Well to be exact that statement should read, ”what has happened to 0nline poker 3.0? It seems that the development of 3D poker would lead to a new world of interacting with opponents from around the world. That a new social network of card hustlers and poker pimps would play against drunk fishes and chatty grandmothers via the internet in a maelstrom of table trash talk would soon be amongst us. But, that dream has never materialised, in fact it has never come close to being a reality.
Why this has never happened must be down to people being happy with what they have and do not see any reason to move away from bots and poker tracking software which is slowly killing the human element of online poker.
The idea of a chat roulette type poker was a great idea but I have not heard anyone really getting to grip with the concept and there seems to be no urgency or cash in developing it any further.

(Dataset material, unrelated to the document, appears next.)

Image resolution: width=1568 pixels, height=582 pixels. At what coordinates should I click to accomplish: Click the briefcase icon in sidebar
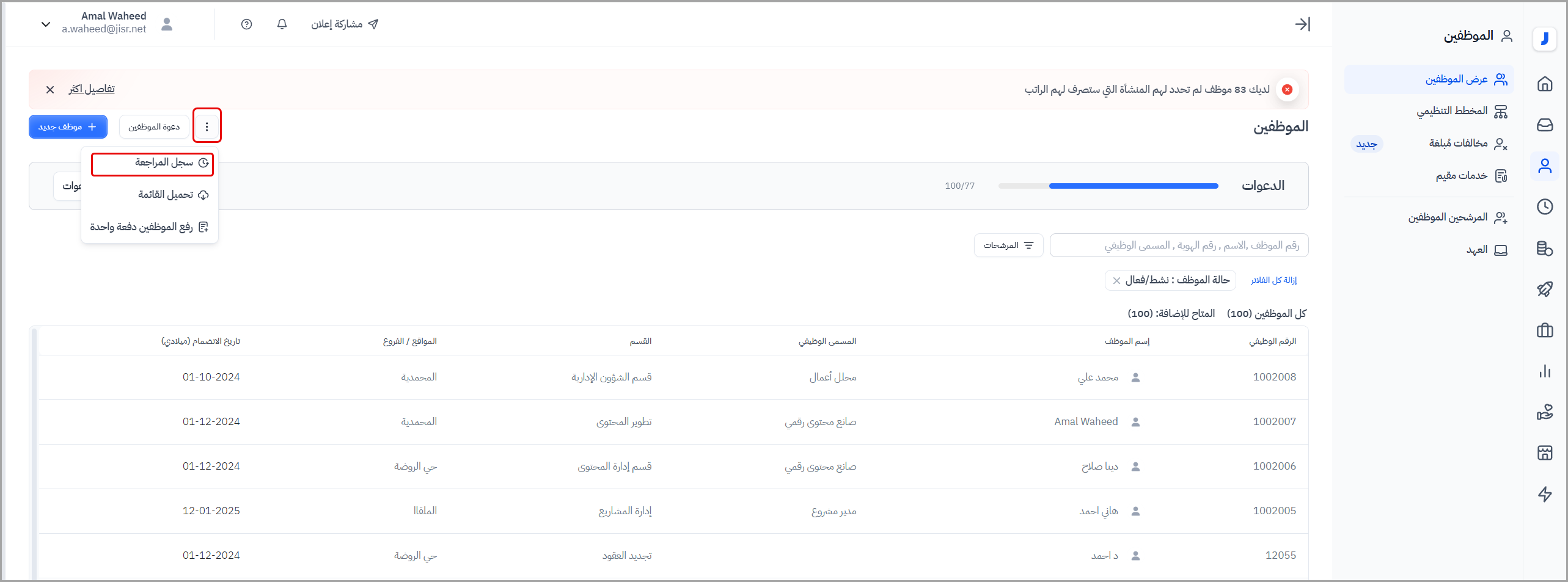point(1544,330)
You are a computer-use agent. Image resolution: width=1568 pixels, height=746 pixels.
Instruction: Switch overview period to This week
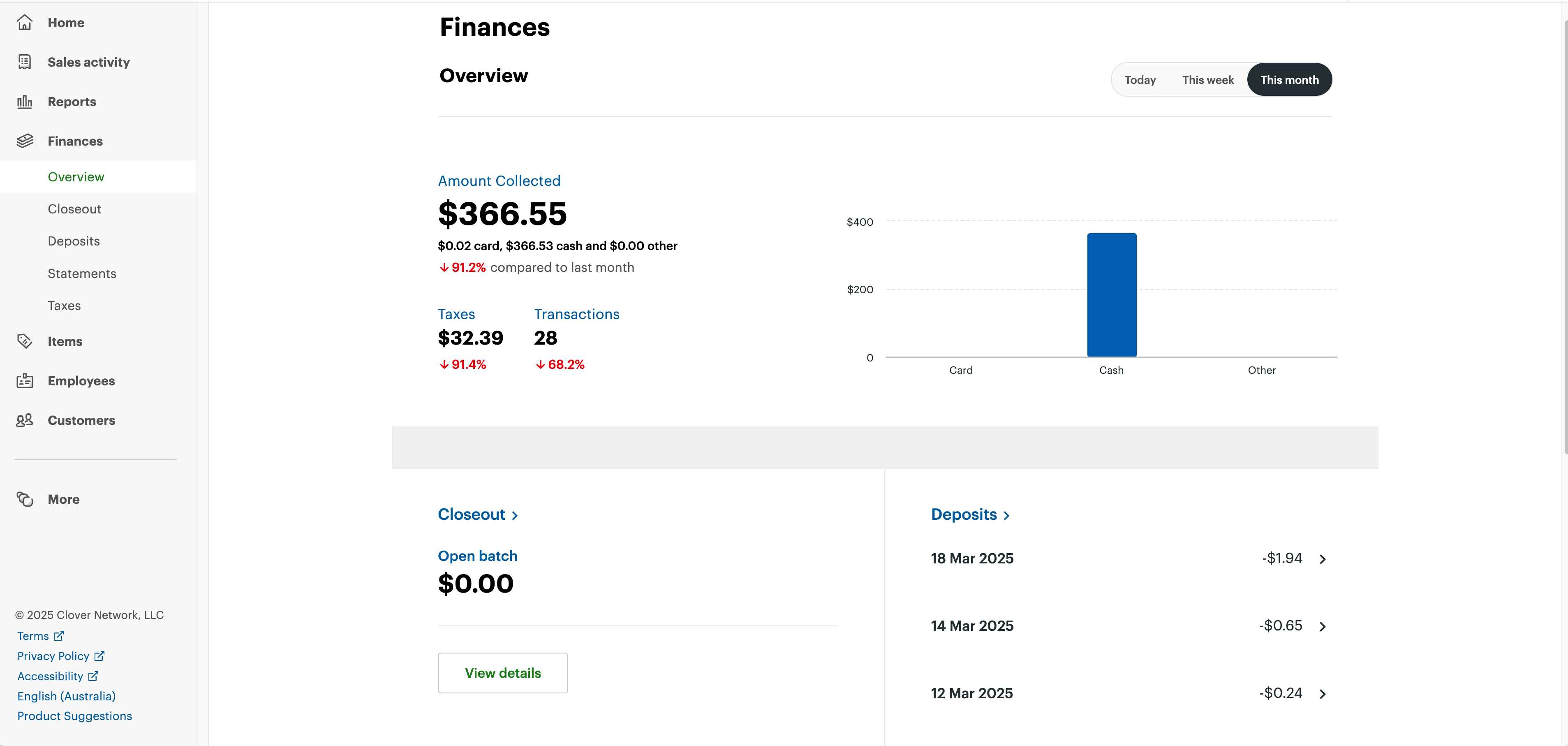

I must admit I did try it out and quite liked it but non of my immediate friends and acquaintances never really followed suit. I don’t know why and maybe some really clever entrepreneur will have another shot at it to see if it can be made into a mass product.
I think the biggest disappointment I have is clearly there is a market for something new. Video games have shown the way. They have created a world where people interact and are eager to spend time developing a persona online which enhances the game being played. This has not happened in online poker. Why create a persona when some clever geek or nerd will gain all sorts of stats about you and use the machine to decipher your every move so they can strip you of your beer tokens (or money in normal English) away from you? That is not fun it is cash stripping, which ain’t nice.
Most people like a good sales pitch and hustle, but not mechanised robbery. That is why people hate robo-phone calls and people like me will deliberately give false information just to mess up the information the owners of the robo-caller are after therefore rendering the exercise meaningless. We need more humanisation of online poker, not less.
In the end online poker as it stands will lead to it’s demise. Some people will get fabulously rich, but, those who just love the game will get bored and move on to something that is intelligent but fun.
So lets get the whizz kids and the psychologist, the tekkies and the marketeers, the artist and artisans to make online poker more interesting and out of the hands of scalpers, wannabe bankers and accountants. Greater feeling of human reaction without the ‘internet warrior’ syndrome taking over the chat box. Online poker need a third age and whoever develop it will make a mint of money.